What she meant was that time – at the end of the day — is highly personal, all about the here and now.

Someone is always waiting beneath an unseen clock for a baby to be born or an elder to pass on, a first date to arrive, the train to leave the station, the weather to change, spring to return, a new life to begin.

Tomorrow is simply an unspent yesterday, an abstract concept for something that’s gone the instant it arrives, whereas real time is always here and now, which explains why we fragile human beings felt the need to come up with so many mechanical devises – Stonehenge, sun dials, planting cycles, moon phases, hourglasses, various kinds of calendars, latitude and longitude, and every sort of time-keeping piece from ancient Babylonian water clocks to modern Tag Heuer chronometers – simply to measure our days and mark our passages through the veil of existence.

Some years back, I developed the habit of removing my wristwatch whenever I was doing something I draw true pleasure from – working in my garden, taking a swim, dining with friends or even playing golf.

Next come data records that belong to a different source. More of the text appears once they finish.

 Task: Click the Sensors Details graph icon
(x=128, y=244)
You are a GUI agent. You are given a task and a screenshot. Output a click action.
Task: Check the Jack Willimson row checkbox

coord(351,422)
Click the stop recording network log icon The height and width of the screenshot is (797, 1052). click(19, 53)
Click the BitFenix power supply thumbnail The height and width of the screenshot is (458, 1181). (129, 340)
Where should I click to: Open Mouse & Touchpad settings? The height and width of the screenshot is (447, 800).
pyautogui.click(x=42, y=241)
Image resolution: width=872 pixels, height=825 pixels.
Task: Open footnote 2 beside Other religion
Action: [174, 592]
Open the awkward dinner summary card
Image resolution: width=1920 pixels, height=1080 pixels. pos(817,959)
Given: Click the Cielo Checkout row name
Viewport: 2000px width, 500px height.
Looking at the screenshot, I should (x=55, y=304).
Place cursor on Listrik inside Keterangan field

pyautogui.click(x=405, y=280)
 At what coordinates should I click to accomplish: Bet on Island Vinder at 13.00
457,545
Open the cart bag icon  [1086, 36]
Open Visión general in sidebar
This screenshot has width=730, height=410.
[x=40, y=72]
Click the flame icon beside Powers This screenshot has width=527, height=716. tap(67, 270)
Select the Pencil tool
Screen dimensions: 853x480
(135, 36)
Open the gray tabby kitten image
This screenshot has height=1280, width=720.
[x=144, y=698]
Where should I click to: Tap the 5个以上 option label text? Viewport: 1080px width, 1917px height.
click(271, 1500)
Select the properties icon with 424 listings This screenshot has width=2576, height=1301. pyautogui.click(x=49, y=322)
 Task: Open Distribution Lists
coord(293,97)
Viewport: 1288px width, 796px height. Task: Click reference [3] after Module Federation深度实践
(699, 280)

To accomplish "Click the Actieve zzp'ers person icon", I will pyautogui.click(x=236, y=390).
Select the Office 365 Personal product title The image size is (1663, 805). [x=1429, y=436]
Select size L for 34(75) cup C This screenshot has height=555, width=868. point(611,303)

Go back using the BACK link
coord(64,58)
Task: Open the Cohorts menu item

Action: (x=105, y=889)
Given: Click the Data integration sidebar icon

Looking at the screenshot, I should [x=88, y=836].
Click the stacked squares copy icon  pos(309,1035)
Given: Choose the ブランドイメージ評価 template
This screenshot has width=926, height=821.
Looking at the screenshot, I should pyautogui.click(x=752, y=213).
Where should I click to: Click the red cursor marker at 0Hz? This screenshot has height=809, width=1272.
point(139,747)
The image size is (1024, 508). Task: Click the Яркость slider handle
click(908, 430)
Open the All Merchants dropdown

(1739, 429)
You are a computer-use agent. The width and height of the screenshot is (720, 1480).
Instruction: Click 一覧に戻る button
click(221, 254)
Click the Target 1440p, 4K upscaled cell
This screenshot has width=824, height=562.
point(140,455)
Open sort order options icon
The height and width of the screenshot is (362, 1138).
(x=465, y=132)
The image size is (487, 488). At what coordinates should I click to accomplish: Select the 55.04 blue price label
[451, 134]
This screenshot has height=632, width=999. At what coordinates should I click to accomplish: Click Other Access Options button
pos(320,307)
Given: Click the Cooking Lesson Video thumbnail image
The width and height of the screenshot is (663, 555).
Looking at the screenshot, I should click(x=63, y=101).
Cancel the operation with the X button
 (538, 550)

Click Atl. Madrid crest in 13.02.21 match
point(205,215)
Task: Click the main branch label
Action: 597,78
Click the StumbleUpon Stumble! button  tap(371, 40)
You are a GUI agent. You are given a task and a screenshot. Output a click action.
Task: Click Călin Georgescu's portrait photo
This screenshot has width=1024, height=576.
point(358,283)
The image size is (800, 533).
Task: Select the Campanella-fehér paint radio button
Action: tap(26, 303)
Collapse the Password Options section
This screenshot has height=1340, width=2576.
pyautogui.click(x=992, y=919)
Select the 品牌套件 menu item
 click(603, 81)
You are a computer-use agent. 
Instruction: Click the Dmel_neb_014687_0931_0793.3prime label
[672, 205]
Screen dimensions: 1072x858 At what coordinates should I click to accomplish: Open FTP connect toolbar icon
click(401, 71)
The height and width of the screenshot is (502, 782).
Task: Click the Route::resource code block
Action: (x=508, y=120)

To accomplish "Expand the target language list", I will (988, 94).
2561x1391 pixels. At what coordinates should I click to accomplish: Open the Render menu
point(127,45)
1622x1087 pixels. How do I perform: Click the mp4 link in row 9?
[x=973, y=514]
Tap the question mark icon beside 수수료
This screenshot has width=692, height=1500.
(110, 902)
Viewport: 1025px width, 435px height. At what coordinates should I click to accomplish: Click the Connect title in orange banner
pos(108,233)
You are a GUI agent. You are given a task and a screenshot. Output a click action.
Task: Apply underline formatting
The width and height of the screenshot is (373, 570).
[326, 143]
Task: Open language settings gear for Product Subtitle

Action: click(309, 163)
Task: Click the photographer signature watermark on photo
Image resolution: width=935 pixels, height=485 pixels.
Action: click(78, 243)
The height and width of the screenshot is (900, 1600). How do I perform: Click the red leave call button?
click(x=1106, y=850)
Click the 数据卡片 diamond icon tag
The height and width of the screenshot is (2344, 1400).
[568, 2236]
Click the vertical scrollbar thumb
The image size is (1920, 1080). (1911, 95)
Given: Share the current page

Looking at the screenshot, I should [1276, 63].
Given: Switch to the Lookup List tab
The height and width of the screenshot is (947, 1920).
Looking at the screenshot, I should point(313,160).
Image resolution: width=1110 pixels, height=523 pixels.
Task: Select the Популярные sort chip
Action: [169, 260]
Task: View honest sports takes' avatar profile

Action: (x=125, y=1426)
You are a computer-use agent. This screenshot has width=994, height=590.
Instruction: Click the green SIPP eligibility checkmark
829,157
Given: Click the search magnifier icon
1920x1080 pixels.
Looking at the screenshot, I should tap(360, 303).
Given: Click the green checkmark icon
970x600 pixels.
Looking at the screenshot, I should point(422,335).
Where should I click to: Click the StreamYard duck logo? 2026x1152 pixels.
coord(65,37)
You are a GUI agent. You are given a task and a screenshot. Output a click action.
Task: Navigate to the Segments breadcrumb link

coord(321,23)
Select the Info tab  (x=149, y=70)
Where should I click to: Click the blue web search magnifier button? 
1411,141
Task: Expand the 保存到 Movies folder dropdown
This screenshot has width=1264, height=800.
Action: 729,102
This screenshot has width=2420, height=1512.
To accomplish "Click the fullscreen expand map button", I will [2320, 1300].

I would unstrap my watch and toss it in a pocket, a symbolic act of suspending time or at least removing my spirit for a blissful moment from the gravitational pull of a world that would have me doing more responsible and important things with my time.

The older I’ve gotten – time being an excellent source of wisdom – I’ve come to believe the most valuable use of time is whatever our heart chooses to make of it.

With the passage of time, alas, I’ve evidently also become a bit more forgetful.

Not long ago, when restrictions on staying in place due to the Coronavirus began to ease a bit, I transferred my golf clubs to a small canvas “walking” bag I hadn’t used since last summer and set off to play nine holes in the fading afternoon light.

Somewhere near the end of the round, I lost a golf ball and opened the side pouch hoping there might be another ball inside.

There wasn’t.

But I found my missing Expedition watch.

It was a lovely surprise to suddenly have it back. I strapped it to my wrist for the walk home in a beautiful summer dusk, almost hearing Grandma Taylor speaking to me from the shadows of the evening trees.

If you’ve lost something of value, best to quit looking for it, sugar pie, and give it time. It will find its way back to you.

This struck me as a useful thought for the challenging times we are living through.

In a world that is waiting for things we value to return, to begin again or change for the better, it’s nice to have a pair of Expedition watches to tell me what time it really is – or isn’t.